> _REQUIRED WORK_
If a line in the listing carries the word "agent", return a copy of that line.

> _TASK MATERIAL_

- - - - - - -

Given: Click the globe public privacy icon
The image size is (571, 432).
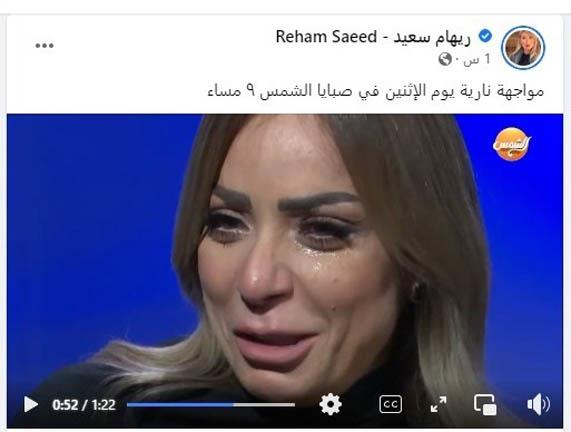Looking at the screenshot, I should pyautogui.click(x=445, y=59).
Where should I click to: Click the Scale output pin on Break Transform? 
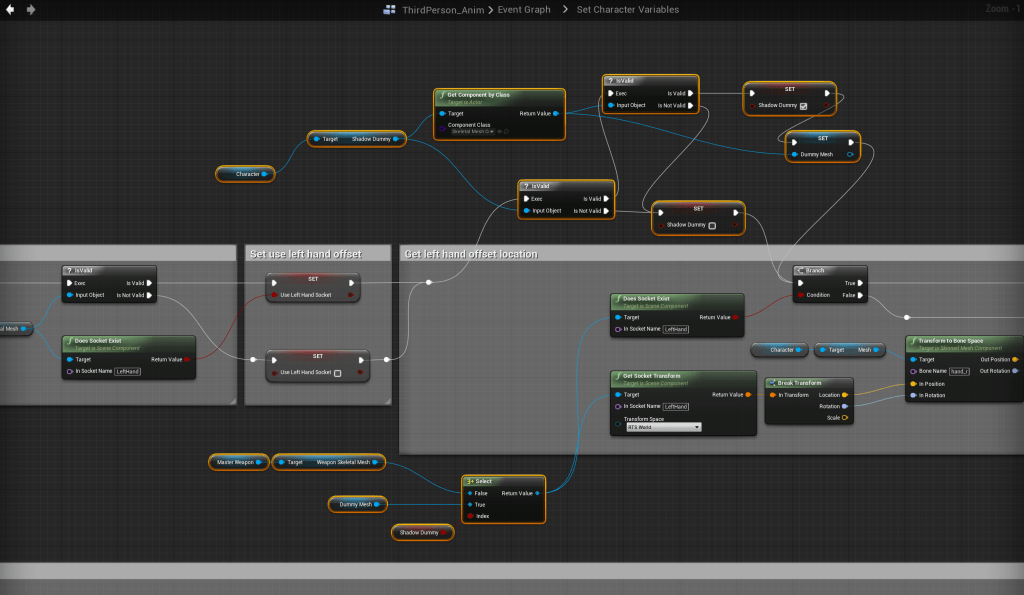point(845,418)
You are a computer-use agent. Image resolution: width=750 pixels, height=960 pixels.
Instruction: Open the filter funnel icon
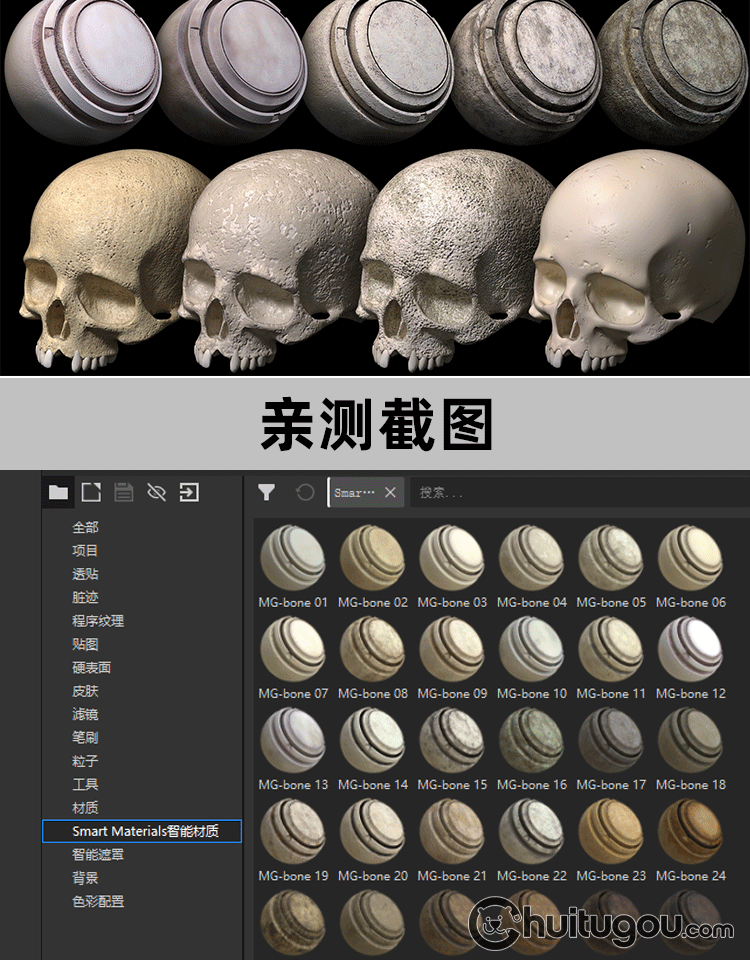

- - - - - - -

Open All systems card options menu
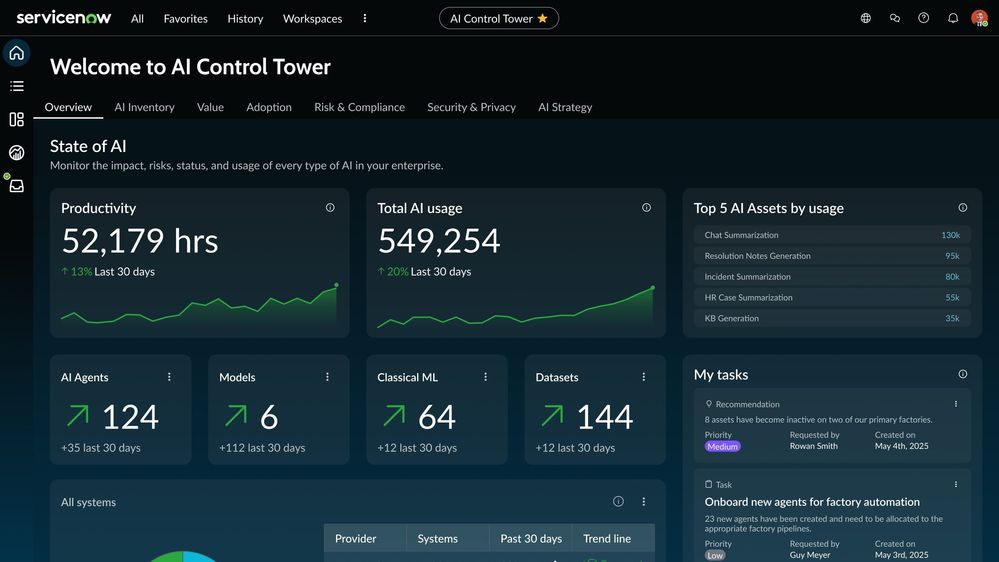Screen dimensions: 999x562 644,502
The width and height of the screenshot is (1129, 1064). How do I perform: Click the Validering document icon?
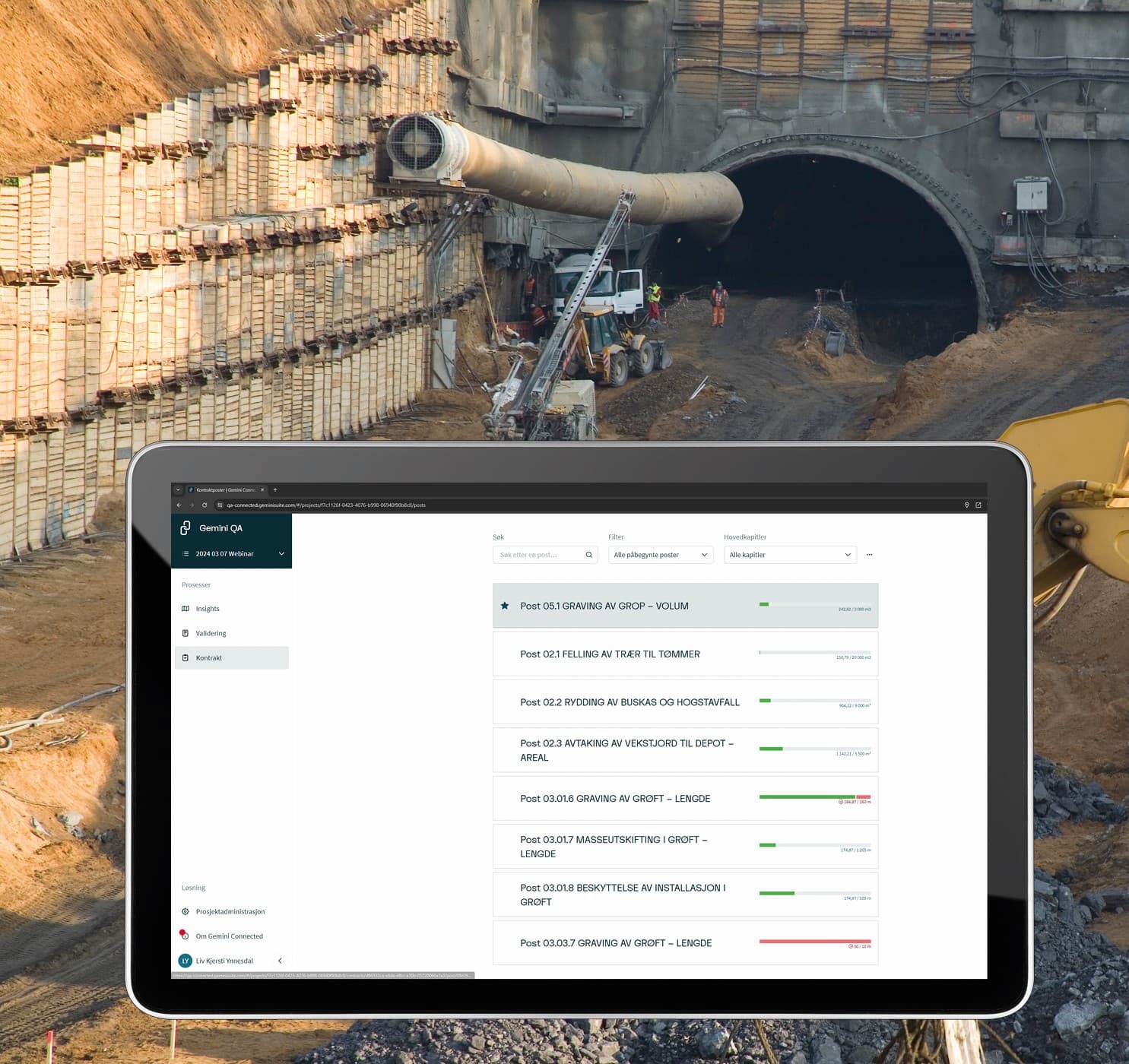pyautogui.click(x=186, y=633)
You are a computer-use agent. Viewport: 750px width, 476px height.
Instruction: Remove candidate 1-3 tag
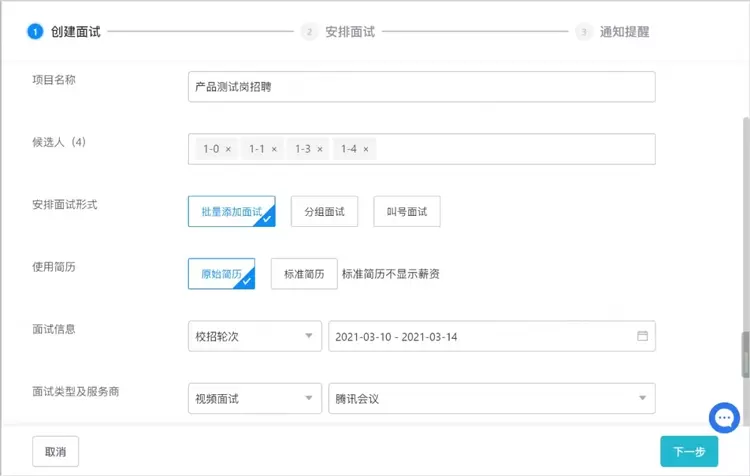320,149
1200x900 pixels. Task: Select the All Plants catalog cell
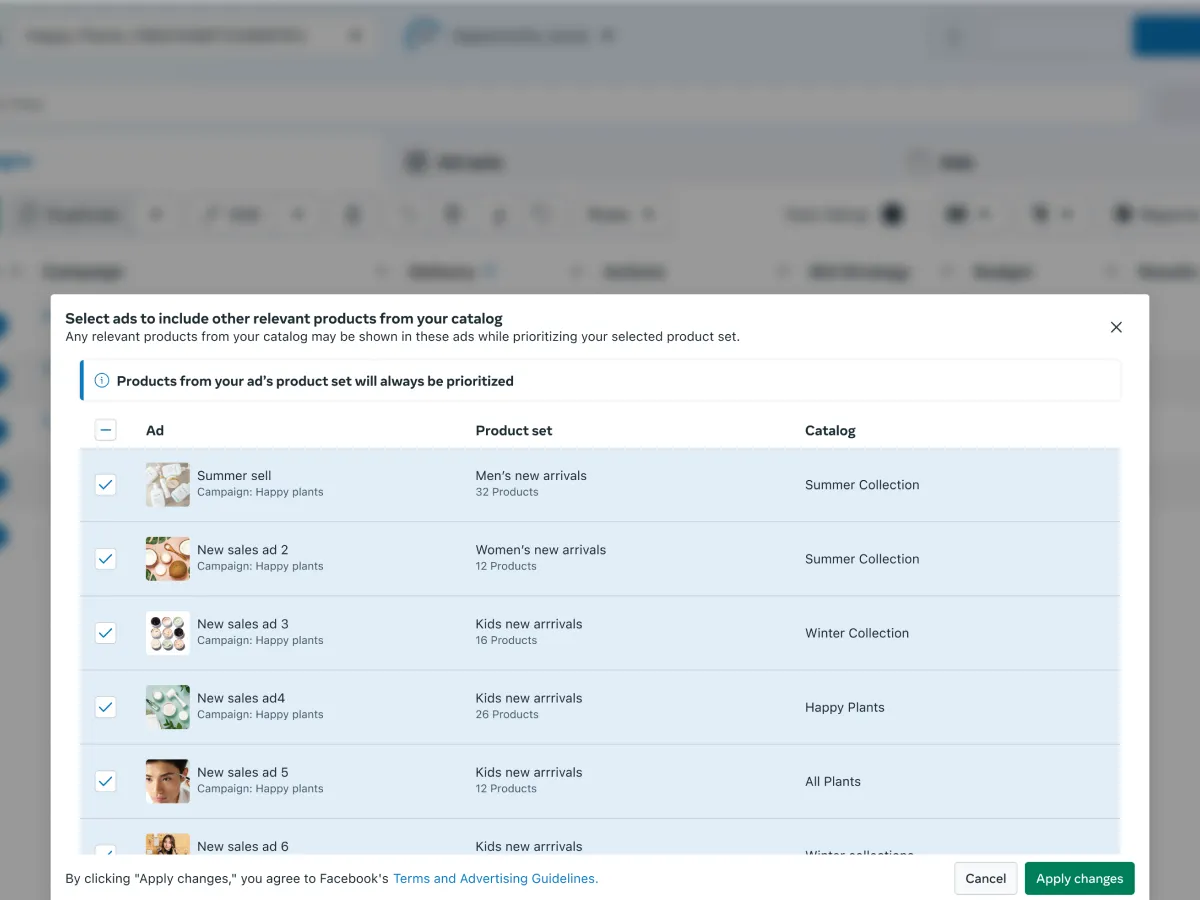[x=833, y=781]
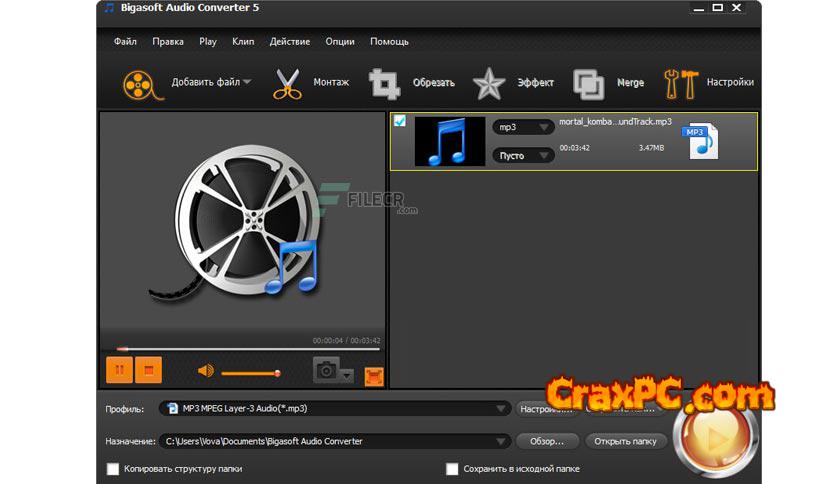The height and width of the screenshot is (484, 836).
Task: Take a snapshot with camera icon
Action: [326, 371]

- - - - - - -

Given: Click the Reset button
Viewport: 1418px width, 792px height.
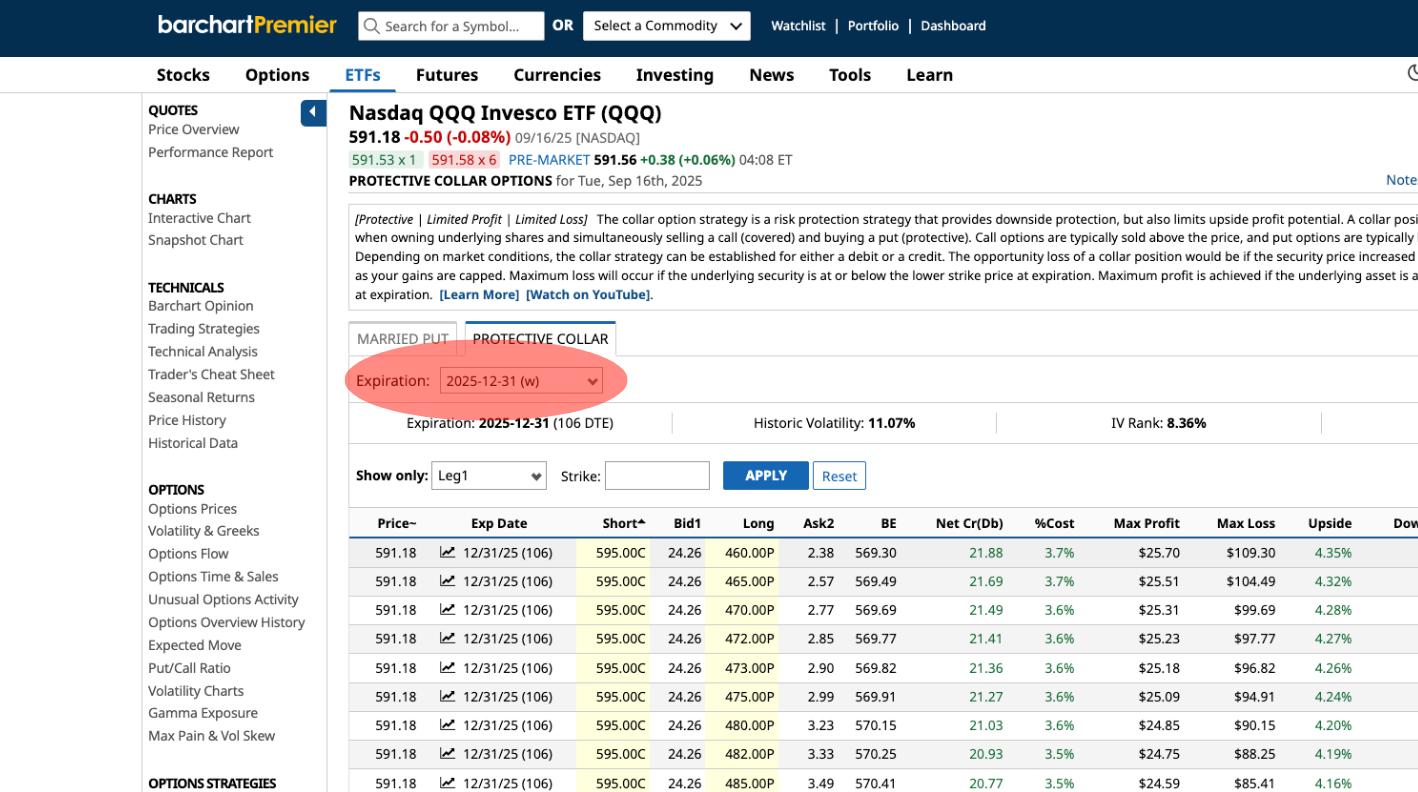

- - - - - - -

> _TASK ANSWER_
You are a computer-use agent. Image resolution: width=750 pixels, height=960 pixels.
You are a computer-use agent. Viewport: 750px width, 476px height.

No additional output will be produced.